Carpenter s’attaquant au mythe du vampire, voilà qui tenait de l’évidence prometteuse à l’aune de ses précédents faits d’arme : cette adaptation du roman Vampire$ de John Steakley fut aussi son plus grand succès financier, énième marque d’une carrière sous-estimée et revalorisée sur le tard… à quelques exceptions près.
De fait, si Vampires n’est clairement pas le Carpenter le plus rutilant du lot, il n’en demeure pas moins symptomatique de son art : résolument aride et cru dans son approche du concept du buveur de sang, au point de carrément emprunter au genre du western, le long-métrage ne fait pas dans la fioriture en dépit d’un vernis religieux et symbolique tangible. Dépourvu de tout romantisme, la primauté d’instincts bruts y prévaut nettement, qu’il s’agisse d’une violence débridée (les deux « chasses » initiales) ou d’une confusante teneur sexuelle.
Simpliste et direct dans sa démarche, Vampires fait ainsi montre d’un doigté burné et indélicat : une posture brillamment incarnée par le charismatique James Wood, lequel parvient à dépasser l’archétype que constitue Jack Crow.
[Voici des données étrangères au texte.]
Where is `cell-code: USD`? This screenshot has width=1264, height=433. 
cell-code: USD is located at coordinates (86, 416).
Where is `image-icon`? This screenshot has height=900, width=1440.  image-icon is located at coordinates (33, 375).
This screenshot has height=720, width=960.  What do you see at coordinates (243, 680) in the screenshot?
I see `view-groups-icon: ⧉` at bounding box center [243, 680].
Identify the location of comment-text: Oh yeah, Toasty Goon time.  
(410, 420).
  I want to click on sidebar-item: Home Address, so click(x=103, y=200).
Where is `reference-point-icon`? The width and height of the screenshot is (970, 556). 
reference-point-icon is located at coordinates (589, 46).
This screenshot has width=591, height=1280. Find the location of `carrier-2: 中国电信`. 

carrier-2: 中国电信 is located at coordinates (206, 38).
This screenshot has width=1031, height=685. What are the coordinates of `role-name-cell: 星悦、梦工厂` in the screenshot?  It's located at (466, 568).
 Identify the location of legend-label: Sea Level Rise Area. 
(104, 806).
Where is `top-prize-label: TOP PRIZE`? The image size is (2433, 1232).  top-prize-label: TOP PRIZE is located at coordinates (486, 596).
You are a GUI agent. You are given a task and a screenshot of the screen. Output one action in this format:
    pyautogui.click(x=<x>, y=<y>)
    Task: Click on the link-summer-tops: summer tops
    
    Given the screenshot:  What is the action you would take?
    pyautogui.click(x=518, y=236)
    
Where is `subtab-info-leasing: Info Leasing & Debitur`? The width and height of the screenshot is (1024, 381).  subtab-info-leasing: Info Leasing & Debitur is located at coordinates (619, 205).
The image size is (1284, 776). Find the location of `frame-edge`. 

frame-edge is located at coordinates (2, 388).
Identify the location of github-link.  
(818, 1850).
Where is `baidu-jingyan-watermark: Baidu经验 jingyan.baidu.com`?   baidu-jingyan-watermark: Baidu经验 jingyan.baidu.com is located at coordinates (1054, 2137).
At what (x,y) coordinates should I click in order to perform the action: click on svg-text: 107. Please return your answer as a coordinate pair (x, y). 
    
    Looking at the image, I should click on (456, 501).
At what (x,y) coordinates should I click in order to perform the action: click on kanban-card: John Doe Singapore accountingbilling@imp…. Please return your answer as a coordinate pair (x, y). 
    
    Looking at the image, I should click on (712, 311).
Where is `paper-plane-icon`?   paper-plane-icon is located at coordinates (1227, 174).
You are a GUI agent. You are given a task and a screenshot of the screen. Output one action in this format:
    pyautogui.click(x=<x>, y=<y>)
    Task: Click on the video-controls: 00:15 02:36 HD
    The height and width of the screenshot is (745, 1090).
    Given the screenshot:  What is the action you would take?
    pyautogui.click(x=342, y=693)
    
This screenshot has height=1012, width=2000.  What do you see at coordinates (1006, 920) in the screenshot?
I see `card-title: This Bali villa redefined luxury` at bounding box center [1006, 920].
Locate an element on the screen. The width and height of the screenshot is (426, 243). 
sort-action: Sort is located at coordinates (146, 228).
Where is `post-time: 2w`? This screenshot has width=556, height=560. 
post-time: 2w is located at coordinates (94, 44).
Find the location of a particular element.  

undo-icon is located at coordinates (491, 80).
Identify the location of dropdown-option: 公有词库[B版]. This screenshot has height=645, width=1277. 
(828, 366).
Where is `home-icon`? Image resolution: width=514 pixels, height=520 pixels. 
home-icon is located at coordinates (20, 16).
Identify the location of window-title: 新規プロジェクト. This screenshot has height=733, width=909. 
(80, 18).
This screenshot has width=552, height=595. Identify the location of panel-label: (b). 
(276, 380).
A contrario, nous pourrions presque regretter que l’intrigue invoque, peu à peu, des enjeux « suprêmes » : à grand renfort de lutte entre le bien et le mal, le paroxysme étant ce rituel sacrificiel propulsant le danger dans des strates supérieures… où s’impose une ambiance de fin du monde (humain, du moins).
Un développement contredisant un peu la posture centrale du film, lui qui s’en tirait pourtant si bien jusqu’ici : comme en témoignera d’ailleurs l’évolution de Montoya vis-à-vis de Jack et Katrina, laquelle n’est pas étrangère au petit plus d’un récit captivant de bout en bout. Mais tel est l’effet Carpenter, monstre d’efficacité faisant beaucoup avec peu : certes assorti d’un budget confortable (à l’échelle de sa filmographie), Vampires n’est en aucune sorte une démonstration formelle, celui-ci n’en faisant jamais trop avec ses effets et sa musique, posant astucieusement son regard sur la bestialité ostensible des vampires… et celle, plus insidieuse, de l’Homme.
Avec pour ultime bémol de grosses ficelles visant à inverser un rapport de force déséquilibré, Vampires est en finalité un divertissement réussi mais hautement perfectible : bien aidé par de chouettes interprétations et une verve savoureuse, il compose toutefois une énième preuve du brio avec lequel Carpenter sait raconter (avec le concours de Don Jakoby) une histoire.